The TCJA eliminated personal exemptions, but offset that loss with a higher standard deduction and an expanded child tax credit. If the TCJA expires, personal exemptions could return, although they may not fully offset the loss of the current standard deduction, depending on your household size.

Child Tax Credit: Will It Shrink Again?

The child tax credit was another area significantly impacted by the TCJA:

  • The credit doubled from $1,000 to $2,000 per qualifying child under 17
  • The income threshold to qualify was raised from:
    • $75,000 to $200,000 (single)
    • $110,000 to $400,000 (married filing jointly)

These changes made the credit available to many more middle-income families.

It’s also important to understand that a tax credit directly reduces the tax you owe, dollar-for-dollar, while a deduction reduces the amount of income that is subject to tax.
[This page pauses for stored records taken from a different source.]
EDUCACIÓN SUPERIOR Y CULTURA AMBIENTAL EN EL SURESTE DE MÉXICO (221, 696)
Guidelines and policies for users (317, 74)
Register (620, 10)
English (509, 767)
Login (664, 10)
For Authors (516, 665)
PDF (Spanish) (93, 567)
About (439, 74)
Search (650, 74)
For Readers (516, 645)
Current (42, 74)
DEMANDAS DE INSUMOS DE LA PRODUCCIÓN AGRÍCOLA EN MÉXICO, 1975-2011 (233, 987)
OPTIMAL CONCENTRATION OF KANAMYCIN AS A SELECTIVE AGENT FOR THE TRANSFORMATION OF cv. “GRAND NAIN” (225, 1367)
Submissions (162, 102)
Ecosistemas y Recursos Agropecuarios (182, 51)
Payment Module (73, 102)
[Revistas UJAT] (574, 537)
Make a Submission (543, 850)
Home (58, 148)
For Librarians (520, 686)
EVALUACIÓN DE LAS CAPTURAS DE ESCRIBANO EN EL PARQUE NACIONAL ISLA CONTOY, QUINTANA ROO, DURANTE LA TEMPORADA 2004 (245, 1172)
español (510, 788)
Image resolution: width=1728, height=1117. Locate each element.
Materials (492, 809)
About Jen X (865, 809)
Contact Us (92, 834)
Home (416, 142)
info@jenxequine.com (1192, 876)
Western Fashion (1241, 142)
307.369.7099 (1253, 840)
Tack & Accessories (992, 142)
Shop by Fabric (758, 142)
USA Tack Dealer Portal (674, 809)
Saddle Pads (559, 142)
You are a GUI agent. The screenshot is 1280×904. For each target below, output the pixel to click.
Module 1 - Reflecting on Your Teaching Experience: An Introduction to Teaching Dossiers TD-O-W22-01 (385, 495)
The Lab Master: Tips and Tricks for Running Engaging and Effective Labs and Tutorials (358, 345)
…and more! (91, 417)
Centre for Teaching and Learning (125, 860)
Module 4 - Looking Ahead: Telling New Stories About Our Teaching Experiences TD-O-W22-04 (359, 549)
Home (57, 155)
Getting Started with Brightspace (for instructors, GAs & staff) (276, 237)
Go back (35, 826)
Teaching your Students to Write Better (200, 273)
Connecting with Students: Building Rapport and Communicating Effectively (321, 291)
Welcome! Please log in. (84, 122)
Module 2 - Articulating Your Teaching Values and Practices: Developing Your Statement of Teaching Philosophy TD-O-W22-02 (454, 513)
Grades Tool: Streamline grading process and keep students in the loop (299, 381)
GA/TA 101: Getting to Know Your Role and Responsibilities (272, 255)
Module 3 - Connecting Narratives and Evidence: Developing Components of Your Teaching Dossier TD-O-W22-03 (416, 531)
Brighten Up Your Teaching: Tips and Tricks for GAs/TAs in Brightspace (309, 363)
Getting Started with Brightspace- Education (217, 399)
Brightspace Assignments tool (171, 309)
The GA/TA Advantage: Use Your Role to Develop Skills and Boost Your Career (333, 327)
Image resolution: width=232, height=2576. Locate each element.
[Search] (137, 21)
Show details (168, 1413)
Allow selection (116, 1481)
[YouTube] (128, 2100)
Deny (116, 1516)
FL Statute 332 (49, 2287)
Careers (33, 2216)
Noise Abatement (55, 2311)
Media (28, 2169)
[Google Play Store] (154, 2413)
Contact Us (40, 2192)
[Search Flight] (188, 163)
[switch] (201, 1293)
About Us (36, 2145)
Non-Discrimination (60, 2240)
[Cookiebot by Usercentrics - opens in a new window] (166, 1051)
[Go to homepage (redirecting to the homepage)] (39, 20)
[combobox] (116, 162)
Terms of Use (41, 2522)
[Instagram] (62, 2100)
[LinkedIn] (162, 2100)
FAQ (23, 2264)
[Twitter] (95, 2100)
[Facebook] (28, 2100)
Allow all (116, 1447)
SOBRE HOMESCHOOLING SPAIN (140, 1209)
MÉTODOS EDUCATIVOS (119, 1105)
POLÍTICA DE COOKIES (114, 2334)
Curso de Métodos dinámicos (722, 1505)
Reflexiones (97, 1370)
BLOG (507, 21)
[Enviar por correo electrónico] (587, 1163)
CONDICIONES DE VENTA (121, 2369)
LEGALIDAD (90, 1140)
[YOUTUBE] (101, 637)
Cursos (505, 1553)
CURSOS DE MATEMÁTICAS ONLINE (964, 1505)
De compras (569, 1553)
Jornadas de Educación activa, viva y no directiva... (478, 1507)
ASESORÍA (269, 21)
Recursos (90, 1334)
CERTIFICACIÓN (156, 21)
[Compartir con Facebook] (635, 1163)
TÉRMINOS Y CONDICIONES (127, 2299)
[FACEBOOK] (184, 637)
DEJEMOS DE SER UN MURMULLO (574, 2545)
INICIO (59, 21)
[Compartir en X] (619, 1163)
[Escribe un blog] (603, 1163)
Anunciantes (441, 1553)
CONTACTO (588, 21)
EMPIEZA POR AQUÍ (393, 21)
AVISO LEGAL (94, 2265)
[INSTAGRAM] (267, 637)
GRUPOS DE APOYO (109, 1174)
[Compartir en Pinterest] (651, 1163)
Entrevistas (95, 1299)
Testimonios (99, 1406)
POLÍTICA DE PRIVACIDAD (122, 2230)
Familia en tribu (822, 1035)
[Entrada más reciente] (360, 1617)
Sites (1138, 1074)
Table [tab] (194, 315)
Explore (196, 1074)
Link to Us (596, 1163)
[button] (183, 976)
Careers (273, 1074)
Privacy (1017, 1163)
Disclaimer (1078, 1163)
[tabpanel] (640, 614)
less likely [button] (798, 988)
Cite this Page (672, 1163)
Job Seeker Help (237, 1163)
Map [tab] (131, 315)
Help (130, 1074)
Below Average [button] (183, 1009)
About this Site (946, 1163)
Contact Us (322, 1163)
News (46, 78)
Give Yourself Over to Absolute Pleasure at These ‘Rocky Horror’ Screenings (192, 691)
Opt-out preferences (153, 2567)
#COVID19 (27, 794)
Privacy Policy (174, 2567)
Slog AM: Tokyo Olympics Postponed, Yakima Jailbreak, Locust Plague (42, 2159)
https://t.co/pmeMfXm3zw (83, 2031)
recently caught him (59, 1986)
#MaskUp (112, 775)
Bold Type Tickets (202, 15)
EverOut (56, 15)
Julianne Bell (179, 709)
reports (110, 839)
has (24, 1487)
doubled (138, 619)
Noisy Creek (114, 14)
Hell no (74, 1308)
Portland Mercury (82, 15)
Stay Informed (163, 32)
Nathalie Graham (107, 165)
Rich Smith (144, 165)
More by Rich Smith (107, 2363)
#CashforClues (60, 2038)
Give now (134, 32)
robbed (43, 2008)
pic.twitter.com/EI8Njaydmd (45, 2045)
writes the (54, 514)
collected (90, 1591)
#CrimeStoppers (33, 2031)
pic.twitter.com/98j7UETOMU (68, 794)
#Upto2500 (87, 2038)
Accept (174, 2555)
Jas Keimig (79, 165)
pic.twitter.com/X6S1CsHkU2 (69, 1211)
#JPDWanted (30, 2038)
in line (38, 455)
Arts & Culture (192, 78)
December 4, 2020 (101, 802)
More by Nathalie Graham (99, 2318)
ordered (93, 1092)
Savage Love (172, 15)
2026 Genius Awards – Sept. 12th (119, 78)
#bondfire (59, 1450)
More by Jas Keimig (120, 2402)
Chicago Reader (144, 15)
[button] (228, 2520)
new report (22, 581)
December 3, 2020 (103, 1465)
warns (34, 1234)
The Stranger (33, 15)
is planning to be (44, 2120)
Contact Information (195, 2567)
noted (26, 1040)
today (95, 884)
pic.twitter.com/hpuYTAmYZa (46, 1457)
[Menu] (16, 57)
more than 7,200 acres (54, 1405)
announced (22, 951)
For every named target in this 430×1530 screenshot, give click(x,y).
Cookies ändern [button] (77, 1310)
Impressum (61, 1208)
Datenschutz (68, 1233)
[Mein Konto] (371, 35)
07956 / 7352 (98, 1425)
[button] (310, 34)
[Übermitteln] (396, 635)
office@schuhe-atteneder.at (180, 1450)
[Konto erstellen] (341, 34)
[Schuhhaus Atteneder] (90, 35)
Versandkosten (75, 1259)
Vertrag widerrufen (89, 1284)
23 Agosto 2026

This makes the child tax credit especially valuable.

If the TCJA expires, the credit amount may be cut in half, and the phase-out thresholds may revert to pre-2018 levels—meaning fewer families will qualify.

Who Really Benefited from the TCJA?

There’s a common narrative that the TCJA primarily benefited the wealthy. While high earners certainly saw tax savings, the proportional benefit was actually greater for many middle-class families.

For example:

  • A household earning around $80,000 might have seen a 56% reduction in their tax liability
  • A household earning $3.3 million saw only about a 7% reduction

This is because many of the TCJA’s provisions—lower brackets, higher standard deduction, child tax credit—provided more relative benefit to lower and middle-income taxpayers.

Final Thoughts

With the TCJA set to expire at the end of 2025, now is the time to start planning for what the tax landscape may look like in 2026 and beyond. Many of the changes discussed here could significantly increase your tax liability—regardless of your income level.

Understanding these upcoming shifts will help you make more informed decisions about income planning, retirement withdrawals, charitable giving, and more.

As always, consult a qualified financial planner or tax professional to explore how these potential changes may affect your unique situation.

Disclosure:

This information is not intended to be a substitute for specific individualized tax advice. We suggest that you discuss your specific tax issues with a qualified tax advisor. Money Evolution and LPL Financial do not offer tax advice or services.